(Records to process begins)

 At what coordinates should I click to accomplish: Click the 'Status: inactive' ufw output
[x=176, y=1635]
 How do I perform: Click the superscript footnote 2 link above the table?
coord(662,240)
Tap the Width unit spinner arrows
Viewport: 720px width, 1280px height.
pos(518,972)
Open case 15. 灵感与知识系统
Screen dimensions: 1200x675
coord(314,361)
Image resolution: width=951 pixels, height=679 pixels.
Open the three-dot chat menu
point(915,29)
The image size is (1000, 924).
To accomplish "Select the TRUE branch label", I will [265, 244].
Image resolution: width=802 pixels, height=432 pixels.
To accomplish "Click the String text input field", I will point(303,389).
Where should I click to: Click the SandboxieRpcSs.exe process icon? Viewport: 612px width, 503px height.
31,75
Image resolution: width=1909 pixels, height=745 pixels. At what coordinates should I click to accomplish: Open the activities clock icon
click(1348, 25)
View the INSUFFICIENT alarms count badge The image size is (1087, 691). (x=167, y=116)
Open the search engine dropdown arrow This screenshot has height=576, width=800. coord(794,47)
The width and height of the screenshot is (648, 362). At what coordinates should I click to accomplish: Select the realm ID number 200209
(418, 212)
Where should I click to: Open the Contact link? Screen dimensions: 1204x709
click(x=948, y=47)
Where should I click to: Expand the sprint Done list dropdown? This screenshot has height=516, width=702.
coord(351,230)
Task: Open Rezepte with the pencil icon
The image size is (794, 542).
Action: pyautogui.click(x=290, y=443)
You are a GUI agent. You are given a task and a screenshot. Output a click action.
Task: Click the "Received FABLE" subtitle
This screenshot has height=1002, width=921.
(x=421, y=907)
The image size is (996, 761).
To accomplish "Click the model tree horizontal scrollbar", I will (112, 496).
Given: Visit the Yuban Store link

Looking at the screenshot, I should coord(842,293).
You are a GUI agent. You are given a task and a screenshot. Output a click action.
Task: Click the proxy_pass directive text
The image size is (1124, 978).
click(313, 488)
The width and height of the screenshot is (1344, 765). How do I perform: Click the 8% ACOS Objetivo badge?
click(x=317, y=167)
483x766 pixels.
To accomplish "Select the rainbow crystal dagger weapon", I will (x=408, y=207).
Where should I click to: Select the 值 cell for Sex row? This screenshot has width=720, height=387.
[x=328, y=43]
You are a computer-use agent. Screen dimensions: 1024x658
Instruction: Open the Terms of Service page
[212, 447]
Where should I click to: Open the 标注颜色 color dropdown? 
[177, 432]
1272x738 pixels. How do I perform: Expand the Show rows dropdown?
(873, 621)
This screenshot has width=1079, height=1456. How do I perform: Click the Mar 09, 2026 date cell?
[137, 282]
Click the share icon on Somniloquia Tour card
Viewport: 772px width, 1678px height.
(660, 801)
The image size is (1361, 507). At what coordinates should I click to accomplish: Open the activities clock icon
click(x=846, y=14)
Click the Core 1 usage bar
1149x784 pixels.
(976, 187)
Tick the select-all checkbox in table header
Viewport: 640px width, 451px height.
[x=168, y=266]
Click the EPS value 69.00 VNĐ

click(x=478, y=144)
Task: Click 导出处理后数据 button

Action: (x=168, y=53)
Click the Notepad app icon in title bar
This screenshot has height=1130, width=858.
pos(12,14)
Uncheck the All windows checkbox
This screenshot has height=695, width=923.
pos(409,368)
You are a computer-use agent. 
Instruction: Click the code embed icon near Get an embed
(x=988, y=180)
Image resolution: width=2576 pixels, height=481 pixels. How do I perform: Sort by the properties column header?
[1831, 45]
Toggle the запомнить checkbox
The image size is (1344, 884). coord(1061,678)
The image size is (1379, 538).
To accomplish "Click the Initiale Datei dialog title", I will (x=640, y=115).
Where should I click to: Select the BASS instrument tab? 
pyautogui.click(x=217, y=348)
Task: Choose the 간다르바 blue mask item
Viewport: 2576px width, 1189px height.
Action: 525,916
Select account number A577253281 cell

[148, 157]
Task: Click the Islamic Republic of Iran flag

(Records to process ends)

Assignment
Copy every record above exactly as it stands.

Reply to the task
 At what coordinates should I click to accomplish: Click the 'Status: inactive' ufw output
[x=176, y=1635]
 How do I perform: Click the superscript footnote 2 link above the table?
coord(662,240)
Tap the Width unit spinner arrows
Viewport: 720px width, 1280px height.
pos(518,972)
Open case 15. 灵感与知识系统
Screen dimensions: 1200x675
coord(314,361)
Image resolution: width=951 pixels, height=679 pixels.
Open the three-dot chat menu
point(915,29)
The image size is (1000, 924).
To accomplish "Select the TRUE branch label", I will [265, 244].
Image resolution: width=802 pixels, height=432 pixels.
To accomplish "Click the String text input field", I will point(303,389).
Where should I click to: Click the SandboxieRpcSs.exe process icon? Viewport: 612px width, 503px height.
31,75
Image resolution: width=1909 pixels, height=745 pixels. At what coordinates should I click to accomplish: Open the activities clock icon
click(1348, 25)
View the INSUFFICIENT alarms count badge The image size is (1087, 691). (x=167, y=116)
Open the search engine dropdown arrow This screenshot has height=576, width=800. coord(794,47)
The width and height of the screenshot is (648, 362). At what coordinates should I click to accomplish: Select the realm ID number 200209
(418, 212)
Where should I click to: Open the Contact link? Screen dimensions: 1204x709
click(x=948, y=47)
Where should I click to: Expand the sprint Done list dropdown? This screenshot has height=516, width=702.
coord(351,230)
Task: Open Rezepte with the pencil icon
The image size is (794, 542).
Action: pyautogui.click(x=290, y=443)
You are a GUI agent. You are given a task and a screenshot. Output a click action.
Task: Click the "Received FABLE" subtitle
This screenshot has height=1002, width=921.
(x=421, y=907)
The image size is (996, 761).
To accomplish "Click the model tree horizontal scrollbar", I will (112, 496).
Given: Visit the Yuban Store link

Looking at the screenshot, I should coord(842,293).
You are a GUI agent. You are given a task and a screenshot. Output a click action.
Task: Click the proxy_pass directive text
The image size is (1124, 978).
click(313, 488)
The width and height of the screenshot is (1344, 765). How do I perform: Click the 8% ACOS Objetivo badge?
click(x=317, y=167)
483x766 pixels.
To accomplish "Select the rainbow crystal dagger weapon", I will (x=408, y=207).
Where should I click to: Select the 值 cell for Sex row? This screenshot has width=720, height=387.
[x=328, y=43]
You are a computer-use agent. Screen dimensions: 1024x658
Instruction: Open the Terms of Service page
[212, 447]
Where should I click to: Open the 标注颜色 color dropdown? 
[177, 432]
1272x738 pixels. How do I perform: Expand the Show rows dropdown?
(873, 621)
This screenshot has width=1079, height=1456. How do I perform: Click the Mar 09, 2026 date cell?
[137, 282]
Click the share icon on Somniloquia Tour card
Viewport: 772px width, 1678px height.
(660, 801)
The image size is (1361, 507). At what coordinates should I click to accomplish: Open the activities clock icon
click(x=846, y=14)
Click the Core 1 usage bar
1149x784 pixels.
(976, 187)
Tick the select-all checkbox in table header
Viewport: 640px width, 451px height.
[x=168, y=266]
Click the EPS value 69.00 VNĐ

click(x=478, y=144)
Task: Click 导出处理后数据 button

Action: (x=168, y=53)
Click the Notepad app icon in title bar
This screenshot has height=1130, width=858.
pos(12,14)
Uncheck the All windows checkbox
This screenshot has height=695, width=923.
pos(409,368)
You are a computer-use agent. 
Instruction: Click the code embed icon near Get an embed
(x=988, y=180)
Image resolution: width=2576 pixels, height=481 pixels. How do I perform: Sort by the properties column header?
[1831, 45]
Toggle the запомнить checkbox
The image size is (1344, 884). coord(1061,678)
The image size is (1379, 538).
To accomplish "Click the Initiale Datei dialog title", I will (x=640, y=115).
Where should I click to: Select the BASS instrument tab? 
pyautogui.click(x=217, y=348)
Task: Choose the 간다르바 blue mask item
Viewport: 2576px width, 1189px height.
Action: 525,916
Select account number A577253281 cell

[148, 157]
Task: Click the Islamic Republic of Iran flag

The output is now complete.